Sículos (habitantes mais antigos da ilha), Fenícios, Gregos, Romanos, Árabes Sarracenos e Bizantinos já passaram e dominaram a cidade. Ela é considerada a “mais conquistada cidade do mundo”, segundo a IA do google; mas vou lhe poupar de mais informações de Inteligência Artificial. Afinal de contas, somos feitos de carne e osso.

Além disso, há prédios históricos e uma arquitetura em estilos variados como barroco, árabe, normando e art nouveau, ruelas estreitas em seu centro e entorno. Se perder nas ruas perto do famoso e icônico QUATTRO CANTI faz parte básica de sua exploração à pé da cidade. Caminhar da Catedral de Palermo e do seu entorno até os quatro cantos é obrigatório. Se perder nas ruas transversais da Via Vittorio Emanuele é altamente sugerido por mim! Há muita arquitetura linda, alguns edifícios precisando de uma boa reforma (mas isso também faz parte do encanto e charme do local), e muitas casas de moradores antigos do bairro em que a porta pra rua é coberta por uma cortina daquelas “old school” que se encontra em estabelecimentos como restaurantes ou casas mais simples do nosso brasilzão. Entendeu? O morador está ali, do outro lado da calçada em sua sala, ou quarto, e a porta pra rua é apenas enfeitada e protege sua privacidade por essa cortina vertical de tecidos, ou de contas, ou qualquer outra coisa que impeça de o xereta do turista (ops! Viajante) visualize o interior de sua casa.

Mas atenção, viajante (curioso), aqui vai A DICA DE PALERMO; por trás da PORTA NUOVA fica uma pérola gastronômica a que venho fazendo referência desde os primeiros dias de criação desse site. Lá está uma das unidades da SFRIGOLA PALERMO que é simplesmente uma lanchonete especializada em ARANCINA (na correta escrita, de acordo com os moradores de Palermo), ou bolinho de arroz frito com recheios dos mais ricos e variados. Se tu não combinares um passeio pelas lindas ruas desse centro arquitetônico e histórico da cidade com uma parada pra almoçar, ou lanchar, ou jantar aqui, eu vou brigar contigo. Portanto, o recado tá dado! O negócio é tão bem feito e por um preço tão bom (que cabe no bolso de qualquer viajante), que comer lá e ainda levar pra viagem não é uma heresia. Vá por mim. É uma dica de grátis: by Tónio de la Bordella.

Somente reforçando: arancina é como o morador de Palermo se refere ao mundialmente conhecido arancini. Já em Catania ele é referido como ARANCINU. Isso mesmo, uma vogal muda tudo. Ou é macho ou fêmea. Prove ambos, nas duas cidades, nas melhores lanchonetes do ramo com recheios do mais variados e depois venha me dizer o que achou. E qual o formato campeão?! Circular ou Cônico? Quanto à pronúncia e grafia correta, essa rivalidade entre as duas cidades é GGGGGGRRRRRAAAAANNNNDDDDEEEE.
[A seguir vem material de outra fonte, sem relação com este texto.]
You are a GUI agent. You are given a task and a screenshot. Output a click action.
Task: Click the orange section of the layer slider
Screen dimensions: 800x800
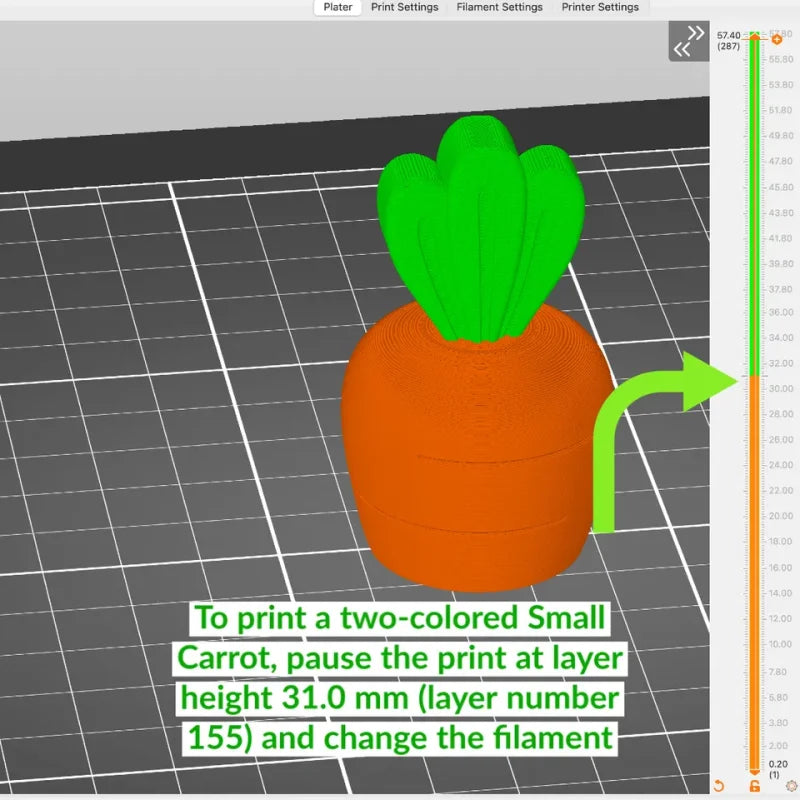[x=755, y=571]
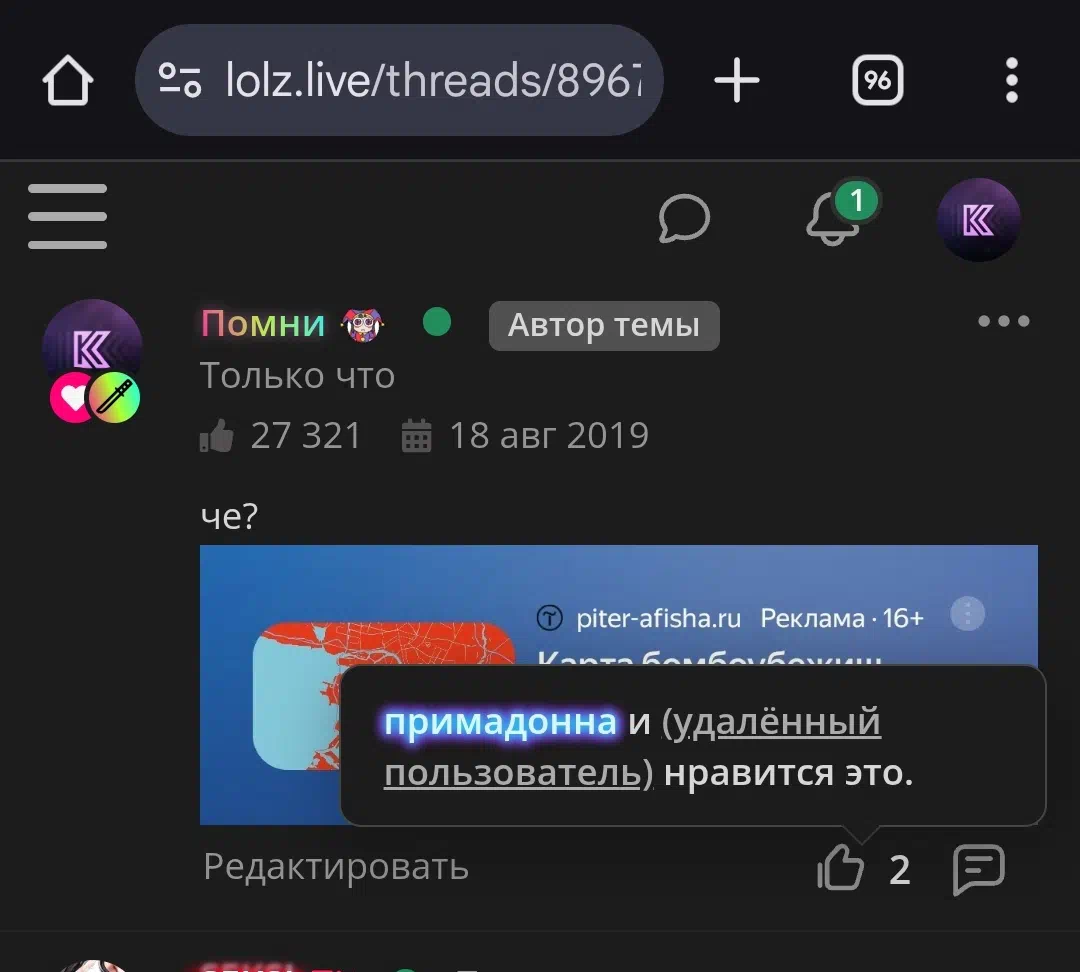Image resolution: width=1080 pixels, height=972 pixels.
Task: Open browser three-dot overflow menu
Action: point(1011,81)
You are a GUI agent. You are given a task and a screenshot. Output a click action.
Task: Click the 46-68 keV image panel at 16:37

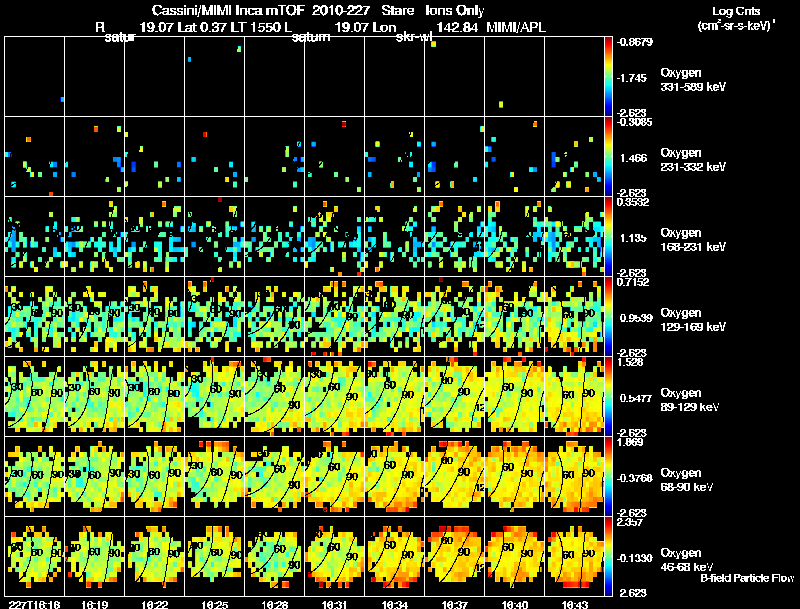(x=454, y=556)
Mas aviso logo. Gostei mais de Palermo do que de Catania. Mas a visita a uma não elimina a visita a outra. Ambas são fundamentais pra conhecer um pouco mais da Sicilia!
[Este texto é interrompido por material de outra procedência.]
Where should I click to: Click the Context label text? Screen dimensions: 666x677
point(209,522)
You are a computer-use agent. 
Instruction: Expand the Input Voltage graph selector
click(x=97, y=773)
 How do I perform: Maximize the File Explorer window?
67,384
Palermo também fica na beira mar do Mediterrâneo e é lar de mais ou menos 1 milhão de habitantes (sendo a quinta cidade italiana em tamanho). Pra padrões europeus, é uma megalópole. Então faça sua pesquisa mais apurada de quais restaurantes estrelados visitarás; de quais cantinas, trattorias, osterias e ristorantes  não poderão faltar no seu roteiro. De quais cannoli deverão ser devorados também, dentre tantas outras sobremesas típicas, a exemplo de: cassata (mini doces em formatos de frutas cristalizados com marzipã, ricota de ovelha e pão de ló), granita (espécie de milk-shake mais leve com limão), biscoito de amêndoas ou biscoito de pistache com aroma de frutas cítricas, além de um negócio que vai soar como ogro-gastronômico, brioscia com gelato (bola de sorvete dentro de um brioche doce); cartocci é o equivalente deles dos churros, outro delícia siciliana é o cioccolato di Modica, que é um chocolate feito por moagem manual e dá uma textura granulada a ele (Modica é a cidade de sua origem na Sicilia).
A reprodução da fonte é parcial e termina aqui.